Cesare Martinetti, La Stampa, 8 giugno 2009,La constatazione più desolata di questo voto europeo dominato dalle destre viene da Jack Lang, socialista francese di lungo corso: «Il partito socialista non sa più dar voce alla speranza». È una constatazione diretta al grande partito che fu di Mitterrand, ma si può estendere a tutta
Europa: in Germania l'Spd non approfitta delle difficoltà di Frau Merkel, in Spagna l'ultimo socialista vincente José Luis Zapatero viene per la prima volta battuto dai popolari eredi di Aznar, in Gran Bretagna Gordon Brown sprofonda in un incubo shakespeariano. In Italia le cose vanno come sappiamo e in questo momento il Pd non è in grado di contendere la leadership a Berlusconi.
Naturalmente non va dimenticato che l'affluenza è stata la più bassa da quando si elegge il Parlamento europeo a suffragio universale: 43% circa, sei punti in meno rispetto al 2004. Il record, a parte piccoli Paesi come Malta, sarà probabilmente italiano con una partecipazione di poco superiore al 50%. Un dato che non riuscirà comunque a ribaltare la fama dei nostri europarlamentari, oggetto di pesanti ironie a Bruxelles e dintorni dove sono risultati i più pagati, i più distratti e i meno assidui.
I «fainéants de Strasbourg», i fannulloni di Strasburgo, titolava ieri Le Figaro. Dunque elettori italiani meglio degli eletti: ma non è una novità.

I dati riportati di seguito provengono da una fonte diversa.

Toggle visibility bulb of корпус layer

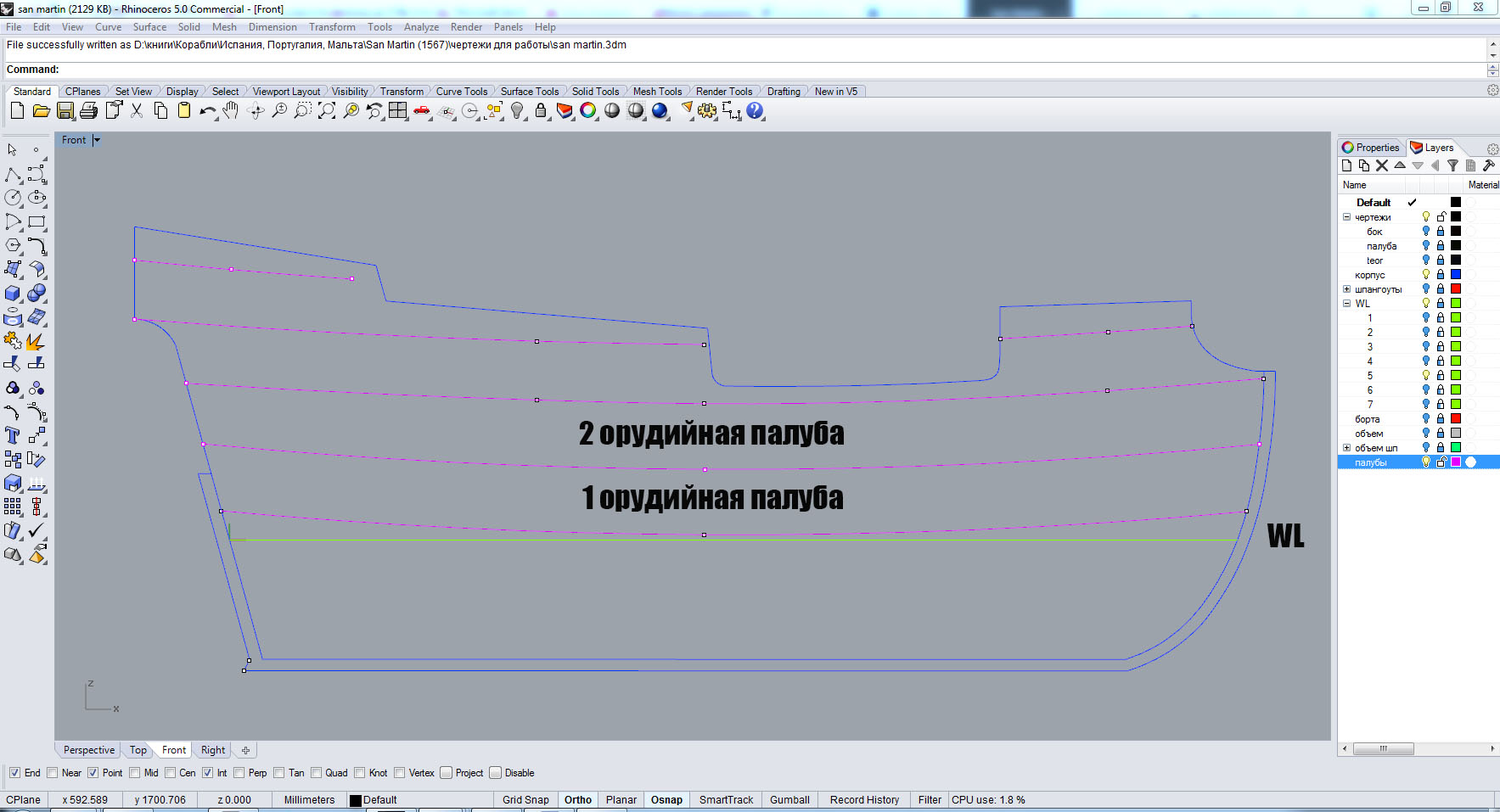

Ma il segno politico generale, più ancora della vittoria delle destre, è l'eclisse dell'orizzonte politico socialista-laburista. La fotografia di Lionel Jospin, primo ministro francese, Gerhard Schroeder, cancelliere tedesco, Göran Person, capo del governo svedese, che accoglievano Tony Blair fresco vincitore a Londra sembra appartenere a un'altra epoca. Eppure era il giugno 1997, congresso del partito socialista europeo di Malmoe. La sinistra era al governo in undici paesi su quindici dell'Unione Europea, in Italia a Palazzo Chigi c'era Romano Prodi.
Cos'è accaduto? Ogni paese ha la sua storia, in Italia c'è il fenomeno Berlusconi, in Francia è spuntato un gollista che viene da lontano ma che ha saputo indossare una maschera di novità come Nicolas Sarkozy, in Germania Angela Merkel ha finalmente unito politicamente Est e Ovest.

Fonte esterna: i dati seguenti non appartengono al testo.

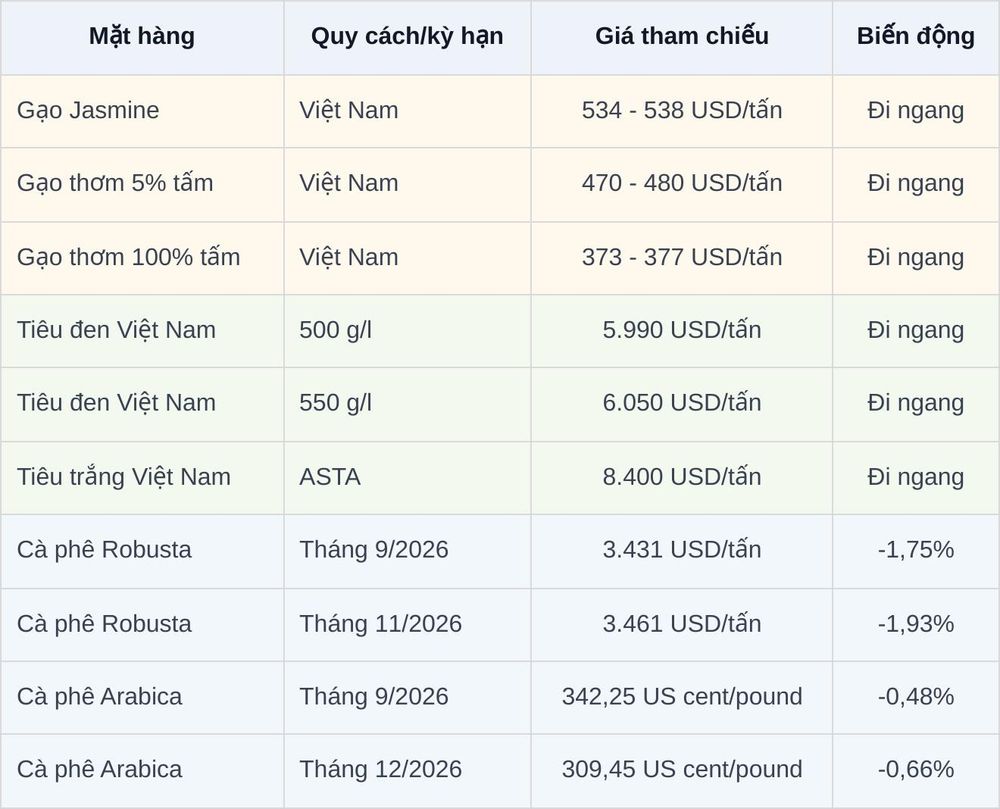Click the ASTA specification cell
1000x809 pixels.
coord(408,477)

Eppure il voto di ieri, più ancora che un trionfo della destre (Sarkò incassa un 28%, la Merkel un 38 perdendo però 6 punti), è davvero la fine di un orizzonte politico. In Francia gli ecologisti di Daniel Cohn-Bendit e José Bové (alleati con Eva Joli, ex giudice castigamatti, una specie di Di Pietro al femminile) arrivano alla pari (intorno al 16%) con i socialisti di Martine Aubry, icona appassita dell'ultimo mito socialista, le 35 ore. In Germania, dove crescono solo i liberali, la Spd scende al minimo storico e a settembre uscirà anche dal governo di Grosse Koalition.
L'unica vera vittoria della sinistra ha luogo in Grecia dove i socialisti battono i conservatori di Nuova Democrazia del primo ministro Kostas Karamanlis. Segnali di ripresa dei socialdemocratici si registrano in Svezia e Danimarca, dove però quei partiti rappresentano soprattutto l'idea di buona gestione e sicurezza sociale. Per la «speranza», di cui parla Lang, interpretata per un secolo da partiti che avevano bandiere variamente colorate di rosso forse è davvero finita. Dovrebbero guardare dall'altra parte dell'Atlantico dove la parola speranza si dice «hope» ed è nell'icona di Barack Obama.